# Alle per POST/GET übergebenen Variablen abfragen



## Moritz123 (29. April 2005)

Hallo!

Gibt es eine Möglichkeit, _alle_ per POST oder GET übermittelten Variablen in einer abzufragen.
Als Beispiel zu GET gibt es ja $_SERVER['QUERY_STRING'] - gibt es ein Pendant für POST?

Vielen Dank!


----------



## steff aka sId (29. April 2005)

Du könntest doch in einer Schleife das komplette $_POST Array durchlaufen und jeden Wert prüfen.
Greetz Steff

P.s. obs ne Methode gibt die das vereinfacht kp


----------



## Moritz123 (29. April 2005)

Dazu müsste ich aber die Variablennamen kennen.
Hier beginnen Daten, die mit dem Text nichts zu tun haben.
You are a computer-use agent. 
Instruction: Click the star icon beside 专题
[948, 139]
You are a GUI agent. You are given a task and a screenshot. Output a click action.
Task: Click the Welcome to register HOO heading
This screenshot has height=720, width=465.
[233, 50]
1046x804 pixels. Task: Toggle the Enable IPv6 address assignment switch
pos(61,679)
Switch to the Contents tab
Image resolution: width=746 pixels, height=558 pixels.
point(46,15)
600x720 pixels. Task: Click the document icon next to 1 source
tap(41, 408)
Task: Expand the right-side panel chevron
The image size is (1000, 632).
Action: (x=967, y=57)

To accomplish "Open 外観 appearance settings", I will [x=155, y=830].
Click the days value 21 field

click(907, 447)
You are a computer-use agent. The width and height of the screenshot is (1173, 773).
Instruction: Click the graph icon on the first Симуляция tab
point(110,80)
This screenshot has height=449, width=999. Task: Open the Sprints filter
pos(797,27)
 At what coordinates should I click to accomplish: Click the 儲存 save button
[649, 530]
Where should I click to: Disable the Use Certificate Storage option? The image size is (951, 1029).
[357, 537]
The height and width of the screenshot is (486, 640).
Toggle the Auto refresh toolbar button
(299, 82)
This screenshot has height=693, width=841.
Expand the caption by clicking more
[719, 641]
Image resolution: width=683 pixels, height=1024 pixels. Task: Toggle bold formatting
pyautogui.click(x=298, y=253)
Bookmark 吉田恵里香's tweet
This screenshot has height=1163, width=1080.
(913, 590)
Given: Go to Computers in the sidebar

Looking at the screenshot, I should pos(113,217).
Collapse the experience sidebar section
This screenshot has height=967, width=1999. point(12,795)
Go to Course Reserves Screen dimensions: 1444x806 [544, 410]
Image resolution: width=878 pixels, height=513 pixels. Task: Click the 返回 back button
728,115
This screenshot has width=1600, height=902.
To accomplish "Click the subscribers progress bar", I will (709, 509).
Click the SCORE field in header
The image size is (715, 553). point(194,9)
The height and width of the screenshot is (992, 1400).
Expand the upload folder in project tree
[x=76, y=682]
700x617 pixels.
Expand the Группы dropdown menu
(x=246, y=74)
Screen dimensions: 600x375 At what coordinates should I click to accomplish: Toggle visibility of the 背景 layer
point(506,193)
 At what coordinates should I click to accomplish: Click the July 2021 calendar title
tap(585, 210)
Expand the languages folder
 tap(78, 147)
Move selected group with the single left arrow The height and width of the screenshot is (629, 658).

Ich suche eine Möglichkeit, die prüft ob per POST etwas übergeben wurde und dann ggf alles was übergeben wurde in eine Varable prügelt.


----------



## Gumbo (29. April 2005)

Probier mal Folgendes:
	
	
	



```
<?php

	if( isset($_POST) && count($_POST) > 0 ) {
		$sämtliche_POST_Parameter = implode(chr(0x17), $_POST);
		echo $sämtliche_POST_Parameter;
	}

?>
```


----------



## hpvw (29. April 2005)

Noch eine andere Möglichkeit, an die Inhalte zu kommen, ohne sie zu kennen:

```
//geht natürlich auch mit $_GET und $_REQUEST
if (isset($_POST) && count($_POST) > 0 ) {
    echo "<ul>";
    foreach($_POST as $key => $value) {
        //hier kannst Du die Inhalte und Keys natürlich auch
        //an einen einzelnen String anhängen, den
        //Du außerhalb der Schleife als leeren String definierst.
        echo "<li>Übergebener Variable: ".$key."<br>";
        echo "Inhalt:<br>";
        print_r($value);
    }
    echo "<ul>";
}
```
Vielleicht hilft Dir ja auch schon die Funktion [phpf]extract[/phpf].


----------



## SilentWarrior (29. April 2005)

Warum nicht einfach [phpf]var_dump[/phpf] verwenden?


----------



## Gumbo (29. April 2005)

Ich denke, dass Moritz die Parametern verarbeiten und nicht nur anzeigen möchte.


----------



## SilentWarrior (29. April 2005)

Achso! Na dann…


----------